• _WORK TO BE COMPLETED_
The answer must be only the lines below from the one holding "The image size" down to the one holding "This screenshot has", ends included, printed exactly; please omit all pictures.

──────── PROVIDED DATA

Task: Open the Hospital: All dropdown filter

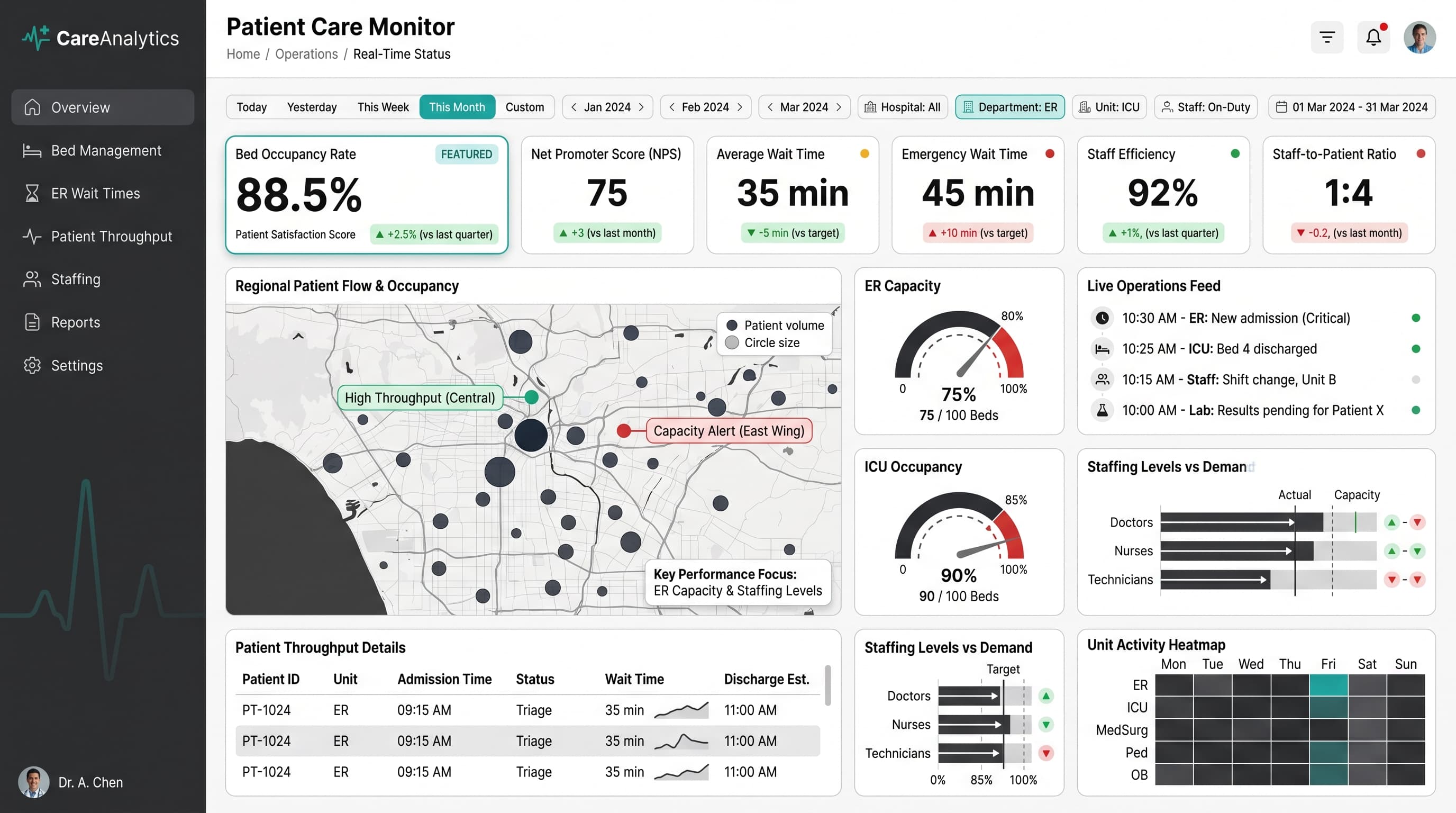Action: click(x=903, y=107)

────────────────
──────── PROVIDED DATA

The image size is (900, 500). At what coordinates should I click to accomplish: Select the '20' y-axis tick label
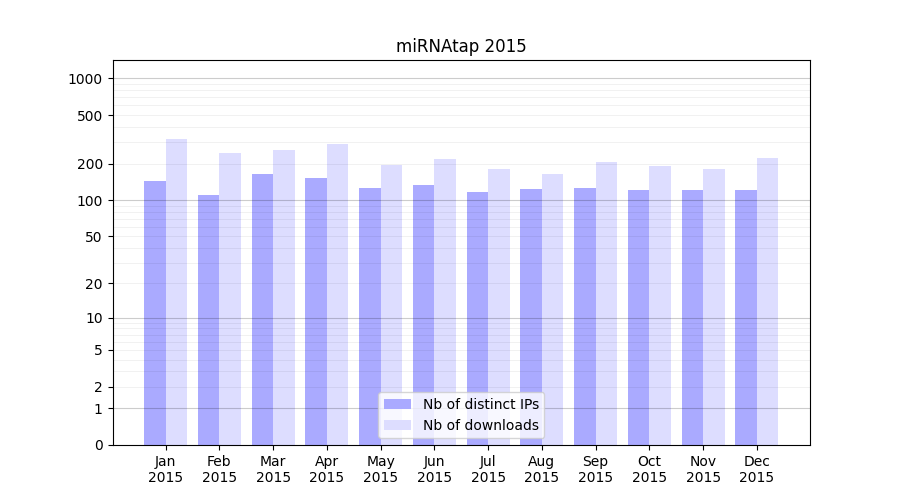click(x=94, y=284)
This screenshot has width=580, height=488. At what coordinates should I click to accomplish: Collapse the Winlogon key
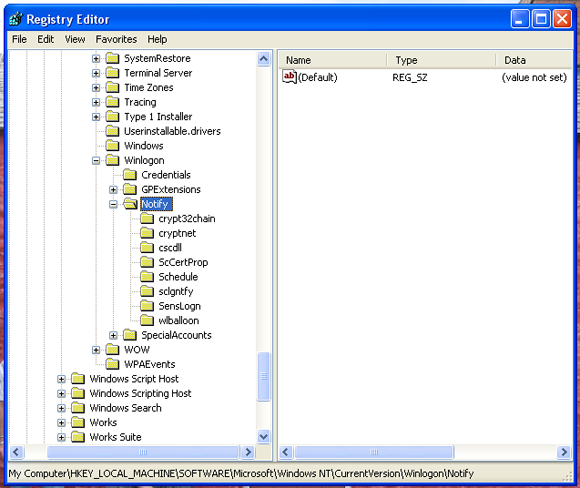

────────────────

• _YOUR SOLUTION_
The image size is (900, 500). At what coordinates should I click to accomplish: Select the '20' y-axis tick label
click(x=94, y=284)
This screenshot has width=580, height=488. At what coordinates should I click to accomplish: Collapse the Winlogon key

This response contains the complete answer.